Quasi nani super humeros gigantum? Reusing Classical and Medieval Quotations in the Hagiographic Discourse in Tenth-Century Liège
Keywords:classical quotations, hagiographic discourse, Vita II S. Remacli, Liège, rhymed prose
The paper offers a detailed investigation of select passages from the Vita II Sancti Remacli, a hagiographic text produced in the diocese of Liège in the last decades of the tenth century. The purpose of this investigation is threefold. First, to illustrate the point that the tenth-century Latin hagiographic texts produced in the diocese of Liège did not display quotations from classical and patristic authors only as petrified forms of frozen ancient wisdom with a merely decorative function, but rather as raw gems which were polished and adjusted to fit seamlessly into a new framework. Thus, they could enhance both the form and contents of texts closely connected to their age’s political and intellectual realities.
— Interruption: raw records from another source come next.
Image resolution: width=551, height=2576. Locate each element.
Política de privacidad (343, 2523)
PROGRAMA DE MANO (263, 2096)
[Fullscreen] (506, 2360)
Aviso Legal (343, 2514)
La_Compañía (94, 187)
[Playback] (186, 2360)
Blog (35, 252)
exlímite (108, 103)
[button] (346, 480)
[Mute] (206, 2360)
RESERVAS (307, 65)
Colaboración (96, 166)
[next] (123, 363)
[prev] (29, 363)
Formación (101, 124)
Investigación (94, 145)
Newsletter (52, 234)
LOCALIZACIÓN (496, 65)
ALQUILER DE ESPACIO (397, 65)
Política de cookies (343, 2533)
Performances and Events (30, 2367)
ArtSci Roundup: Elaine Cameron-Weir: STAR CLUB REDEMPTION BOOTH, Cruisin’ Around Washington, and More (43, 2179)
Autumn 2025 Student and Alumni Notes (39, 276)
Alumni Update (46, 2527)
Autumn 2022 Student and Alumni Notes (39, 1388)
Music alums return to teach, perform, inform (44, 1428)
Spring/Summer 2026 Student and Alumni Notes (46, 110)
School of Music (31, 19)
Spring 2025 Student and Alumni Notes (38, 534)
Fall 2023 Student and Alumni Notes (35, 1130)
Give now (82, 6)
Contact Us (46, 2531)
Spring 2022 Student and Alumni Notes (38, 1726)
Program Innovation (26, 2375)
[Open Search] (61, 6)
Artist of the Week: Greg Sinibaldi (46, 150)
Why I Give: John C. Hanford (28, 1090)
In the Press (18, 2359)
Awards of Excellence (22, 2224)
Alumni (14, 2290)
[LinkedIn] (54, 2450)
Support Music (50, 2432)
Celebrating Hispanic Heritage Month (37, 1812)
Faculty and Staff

Second, to show that nineteenth- and twentieth-century editions of such texts can act as distorting mirrors to modern readers and researchers, since, due to an editorial strategy that privileged classical material over its medieval context, the editors sometimes completely neglected how quotations from ancient authors were re-worked by the tenth-century hagiographer following the stylistic requirements of rhymed prose. Third, to suggest as a necessary corrective to this distorting approach a new way of reading and consequently editing these types of texts, which places classical and patristic quotations in their proper context, by paying due attention to manuscript evidence, to the stylistic requirements of their new context, and to the complex functions they play in their new textual environment.